### Document segment
******

Microsoft scored a major victory when it poached longtime Amazon exec Charlie Bell, but the fight to use him may be just getting started.

Charlie Bell was a 23-year veteran of Amazon and a leading candidate to replace Andy Jassy as AWS CEO when the latter replaced Jeff Bezos as Amazon’s CEO. Needless to say, Bell surprised many when he accepted employment at Microsoft, Amazon’s main cloud competitor.

Initially, Bell was listed as reporting to executive vice president and HR head Kathleen Hogan, an odd place for a veteran cloud executive to land. As we mentioned in our coverage, the listing was likely temporary until an official announcement could be made.

It appears Bell has now been given an official role, at least in name, leading the newly formed Security, Compliance, Identity, and Management team. He made the announcement on LinkedIn.

I’m thrilled to join Microsoft to take on one of the greatest challenges of our time, leading a newly formed engineering organization: Security, Compliance, Identity, and Management. As digital services have become an integral part of our lives, we’re outstripping our ability to provide security and safety. It’s constantly highlighted in the headlines we see every day: fraud, theft, ransomware attacks, public exposure of private data, and even attacks against physical infrastructure. This has been weighing on my mind and the best way I can think to describe it is “digital medievalism,” where organizations and individuals each depend on the walls of their castles and the strength of their citizens against bad actors who can simply retreat to their own castle with the spoils of an attack.

******

### Dataset records

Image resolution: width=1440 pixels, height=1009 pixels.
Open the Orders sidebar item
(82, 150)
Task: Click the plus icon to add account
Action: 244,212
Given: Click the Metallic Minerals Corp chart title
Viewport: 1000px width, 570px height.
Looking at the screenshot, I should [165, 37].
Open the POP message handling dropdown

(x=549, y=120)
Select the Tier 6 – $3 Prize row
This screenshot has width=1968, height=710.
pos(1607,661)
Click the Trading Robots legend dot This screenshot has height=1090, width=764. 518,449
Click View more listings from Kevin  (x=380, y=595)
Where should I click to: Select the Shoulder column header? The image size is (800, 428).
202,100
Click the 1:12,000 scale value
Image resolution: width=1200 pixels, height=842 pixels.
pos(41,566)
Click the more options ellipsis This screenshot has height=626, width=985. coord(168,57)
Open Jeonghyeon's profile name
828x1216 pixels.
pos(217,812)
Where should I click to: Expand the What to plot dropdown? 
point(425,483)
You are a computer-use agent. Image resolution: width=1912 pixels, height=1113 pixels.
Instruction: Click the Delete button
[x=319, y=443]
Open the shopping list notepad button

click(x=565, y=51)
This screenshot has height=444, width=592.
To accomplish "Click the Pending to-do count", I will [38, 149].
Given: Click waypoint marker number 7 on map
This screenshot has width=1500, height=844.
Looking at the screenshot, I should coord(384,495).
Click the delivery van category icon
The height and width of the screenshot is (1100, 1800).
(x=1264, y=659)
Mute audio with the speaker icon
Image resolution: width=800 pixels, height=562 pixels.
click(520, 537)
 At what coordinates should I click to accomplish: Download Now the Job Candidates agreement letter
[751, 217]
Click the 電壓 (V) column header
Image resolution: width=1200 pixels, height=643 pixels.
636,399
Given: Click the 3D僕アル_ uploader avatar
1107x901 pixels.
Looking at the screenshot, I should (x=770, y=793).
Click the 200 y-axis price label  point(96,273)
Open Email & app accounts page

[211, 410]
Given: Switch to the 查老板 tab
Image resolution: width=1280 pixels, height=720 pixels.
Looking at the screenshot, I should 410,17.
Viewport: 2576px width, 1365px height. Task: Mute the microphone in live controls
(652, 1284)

******

### What you will do
Turn the paragraph in the Charlie Bell text that begins "Charlie Bell was a 23-year veteran" into a short bulleted list of its main facts.

### Answer box
- Charlie Bell spent 23 years at Amazon.
- He was a leading candidate to replace Andy Jassy as AWS CEO when Jassy succeeded Jeff Bezos as Amazon's CEO.
- He surprised many by taking a job at Microsoft, Amazon's main cloud competitor.